Hello Fellow ICLW'ers!
This is the second time that I've done ICLW, but it's been a while. So I'll give you a quick run down on me and who I am. K (the husband) and I started trying to get pregnant in early 2006. Around a year into it (and after K telling me for months that we needed to get checked) we got checked. Due to Cryptochordism as a child that went untreated until K was old enough to remember having the surgery, we were dealt the blow of moderately severe MFI. We met with an Andrologist for a bit (a urologist specializing in male infertility) and tried Clomid for both of us along with some vitamins etc, only to find out that even if they helped K's numbers, they would still be so bad that IUI/AI still wouldn't do the trick. There were around 600,000 swimmers in his samples, with less than 20% morphology and less than 15% motility (or maybe I have those %'s backwards). So we self referred to an RE and jumped head first into IVF.
IVF cycle 1 round 1 was cancelled due to severe hyper stimulation. IVF cycle 1 round 2 was cancelled because I ovulated before we started antegon. IVF cycle 1 round 3 was a BFN.

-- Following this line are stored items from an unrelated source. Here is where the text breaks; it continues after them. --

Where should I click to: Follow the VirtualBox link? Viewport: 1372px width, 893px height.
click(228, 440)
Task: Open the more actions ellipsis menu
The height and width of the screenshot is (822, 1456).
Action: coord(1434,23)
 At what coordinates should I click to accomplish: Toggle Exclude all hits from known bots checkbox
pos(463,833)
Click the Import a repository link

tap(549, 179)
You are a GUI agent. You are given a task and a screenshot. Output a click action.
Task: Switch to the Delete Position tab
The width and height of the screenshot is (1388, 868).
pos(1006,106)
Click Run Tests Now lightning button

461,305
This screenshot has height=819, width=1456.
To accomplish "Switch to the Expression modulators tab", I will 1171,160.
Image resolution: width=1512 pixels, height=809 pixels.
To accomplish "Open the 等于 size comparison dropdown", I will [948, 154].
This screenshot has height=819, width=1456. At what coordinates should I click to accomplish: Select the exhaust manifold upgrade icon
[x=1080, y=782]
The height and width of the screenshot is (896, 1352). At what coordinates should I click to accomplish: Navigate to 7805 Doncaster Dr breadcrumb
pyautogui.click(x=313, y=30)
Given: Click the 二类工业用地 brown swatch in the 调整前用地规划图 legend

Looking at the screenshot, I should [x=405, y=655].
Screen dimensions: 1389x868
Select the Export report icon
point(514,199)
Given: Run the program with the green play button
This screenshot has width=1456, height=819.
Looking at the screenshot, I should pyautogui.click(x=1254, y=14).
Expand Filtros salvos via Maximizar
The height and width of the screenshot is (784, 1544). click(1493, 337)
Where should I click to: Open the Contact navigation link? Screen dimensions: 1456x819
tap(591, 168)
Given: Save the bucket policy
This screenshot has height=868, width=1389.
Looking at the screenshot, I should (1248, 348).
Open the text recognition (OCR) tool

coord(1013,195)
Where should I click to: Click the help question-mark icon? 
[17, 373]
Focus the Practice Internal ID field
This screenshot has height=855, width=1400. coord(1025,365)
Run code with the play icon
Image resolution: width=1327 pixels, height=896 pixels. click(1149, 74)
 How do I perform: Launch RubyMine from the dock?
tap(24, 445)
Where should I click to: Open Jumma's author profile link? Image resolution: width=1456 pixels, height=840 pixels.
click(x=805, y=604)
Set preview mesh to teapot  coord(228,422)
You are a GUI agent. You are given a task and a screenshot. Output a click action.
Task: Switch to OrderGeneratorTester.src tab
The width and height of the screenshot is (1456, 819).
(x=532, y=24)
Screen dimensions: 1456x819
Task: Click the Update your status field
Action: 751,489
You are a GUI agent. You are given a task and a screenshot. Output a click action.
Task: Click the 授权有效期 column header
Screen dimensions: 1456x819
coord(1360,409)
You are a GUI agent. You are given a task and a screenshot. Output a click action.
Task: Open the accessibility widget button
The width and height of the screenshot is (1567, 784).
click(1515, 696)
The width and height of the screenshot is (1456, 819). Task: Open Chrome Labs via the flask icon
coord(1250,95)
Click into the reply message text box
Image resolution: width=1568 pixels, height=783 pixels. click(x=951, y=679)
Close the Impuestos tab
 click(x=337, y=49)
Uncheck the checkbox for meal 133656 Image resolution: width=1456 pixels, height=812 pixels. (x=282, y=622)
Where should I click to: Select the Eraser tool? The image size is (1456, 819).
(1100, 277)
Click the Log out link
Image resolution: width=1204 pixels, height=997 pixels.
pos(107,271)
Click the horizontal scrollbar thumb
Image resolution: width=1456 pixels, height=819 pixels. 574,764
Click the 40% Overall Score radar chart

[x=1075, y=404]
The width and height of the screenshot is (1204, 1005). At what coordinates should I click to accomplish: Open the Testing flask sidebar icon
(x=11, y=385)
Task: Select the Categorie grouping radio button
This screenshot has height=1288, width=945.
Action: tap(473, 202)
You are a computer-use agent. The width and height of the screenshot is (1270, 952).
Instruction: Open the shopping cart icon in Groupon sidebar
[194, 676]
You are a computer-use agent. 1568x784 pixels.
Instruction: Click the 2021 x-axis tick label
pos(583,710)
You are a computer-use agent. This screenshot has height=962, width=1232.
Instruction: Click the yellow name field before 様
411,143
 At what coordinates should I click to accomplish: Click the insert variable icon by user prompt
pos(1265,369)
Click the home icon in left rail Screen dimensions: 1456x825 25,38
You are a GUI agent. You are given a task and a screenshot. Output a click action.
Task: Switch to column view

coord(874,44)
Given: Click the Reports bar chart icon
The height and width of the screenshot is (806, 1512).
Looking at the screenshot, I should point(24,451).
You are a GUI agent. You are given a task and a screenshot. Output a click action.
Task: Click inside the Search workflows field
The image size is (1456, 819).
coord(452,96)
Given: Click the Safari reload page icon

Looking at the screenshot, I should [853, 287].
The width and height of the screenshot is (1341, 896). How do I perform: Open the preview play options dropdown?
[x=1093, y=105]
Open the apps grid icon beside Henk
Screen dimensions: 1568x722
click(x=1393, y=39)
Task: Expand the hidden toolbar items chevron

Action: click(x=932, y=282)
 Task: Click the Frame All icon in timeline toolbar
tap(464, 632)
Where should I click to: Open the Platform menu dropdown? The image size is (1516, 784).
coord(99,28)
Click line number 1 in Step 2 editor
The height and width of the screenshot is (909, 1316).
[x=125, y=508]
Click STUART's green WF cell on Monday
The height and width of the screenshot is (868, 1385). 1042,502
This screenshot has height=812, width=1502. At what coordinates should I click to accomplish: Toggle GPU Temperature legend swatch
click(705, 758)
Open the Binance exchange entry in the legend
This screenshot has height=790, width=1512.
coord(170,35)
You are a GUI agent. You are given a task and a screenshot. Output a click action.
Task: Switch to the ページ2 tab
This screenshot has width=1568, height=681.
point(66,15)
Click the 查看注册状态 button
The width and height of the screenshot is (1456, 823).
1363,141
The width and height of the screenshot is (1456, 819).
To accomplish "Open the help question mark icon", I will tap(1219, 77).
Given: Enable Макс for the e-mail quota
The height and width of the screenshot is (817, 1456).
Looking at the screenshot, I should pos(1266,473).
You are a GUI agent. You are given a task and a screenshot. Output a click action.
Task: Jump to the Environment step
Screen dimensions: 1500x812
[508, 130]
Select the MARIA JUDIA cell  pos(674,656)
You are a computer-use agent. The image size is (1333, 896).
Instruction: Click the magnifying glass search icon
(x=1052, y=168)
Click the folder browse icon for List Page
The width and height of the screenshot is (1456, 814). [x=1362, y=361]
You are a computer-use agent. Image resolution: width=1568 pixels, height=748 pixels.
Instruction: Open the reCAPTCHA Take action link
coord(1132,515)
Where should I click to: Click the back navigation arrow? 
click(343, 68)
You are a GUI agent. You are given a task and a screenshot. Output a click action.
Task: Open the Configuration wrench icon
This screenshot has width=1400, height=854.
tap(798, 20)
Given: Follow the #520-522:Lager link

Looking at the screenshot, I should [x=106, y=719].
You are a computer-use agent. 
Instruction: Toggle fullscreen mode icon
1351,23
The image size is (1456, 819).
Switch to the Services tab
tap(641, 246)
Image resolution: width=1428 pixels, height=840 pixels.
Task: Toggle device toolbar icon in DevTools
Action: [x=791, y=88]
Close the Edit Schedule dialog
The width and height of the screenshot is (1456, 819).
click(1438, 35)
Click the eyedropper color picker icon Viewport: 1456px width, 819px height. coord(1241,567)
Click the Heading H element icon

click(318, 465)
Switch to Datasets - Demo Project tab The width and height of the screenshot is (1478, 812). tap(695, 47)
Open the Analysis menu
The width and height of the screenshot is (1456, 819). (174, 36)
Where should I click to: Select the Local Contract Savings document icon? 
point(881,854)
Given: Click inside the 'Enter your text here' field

We finally conceived via a donor, and have our beautiful daughter Bug, who is just about 16 months old.
Since she was born we have not prevented. It took me a while to get AF back due to nursing, but she did finally join us. We are now back on the wagon and dealing with secondary IF. We met with a couple of RE's in September (we moved since treatments), and had been in the process of deciding IVF vs Donor sperm IUI and which doctor to go to, when my job transferred me 5 1/2 hours away and K got laid off. So now, we continue to not prevent and have set aside extra money in next years flex save account. We move next week, and will immediately work on setting up a couple of meet and greet appointments with a couple of new RE's and make our decision on which we'll use. While we had originally been leaning toward donor sperm IUI, we have now officially decided to give IVF one LAST chance, then we will move onto donor sperm IUI and then adoption after a couple of cycles.
Here's to admitting that secondary IF is no easier than primary IF. The road is still hellish and long. But having BTDT is currently giving me a different attitude towards everything, and the continued months of negative aren't killing me, I'm not tracking ovulation (although I typically can tell) and I'm only kind of paying attention to when AF comes. I'm sure this may change once treatments get going again, but I'll keep my sanity as long as possible.
I look forward to finding some new bloggers to follow, and maybe gaining some new followers myself!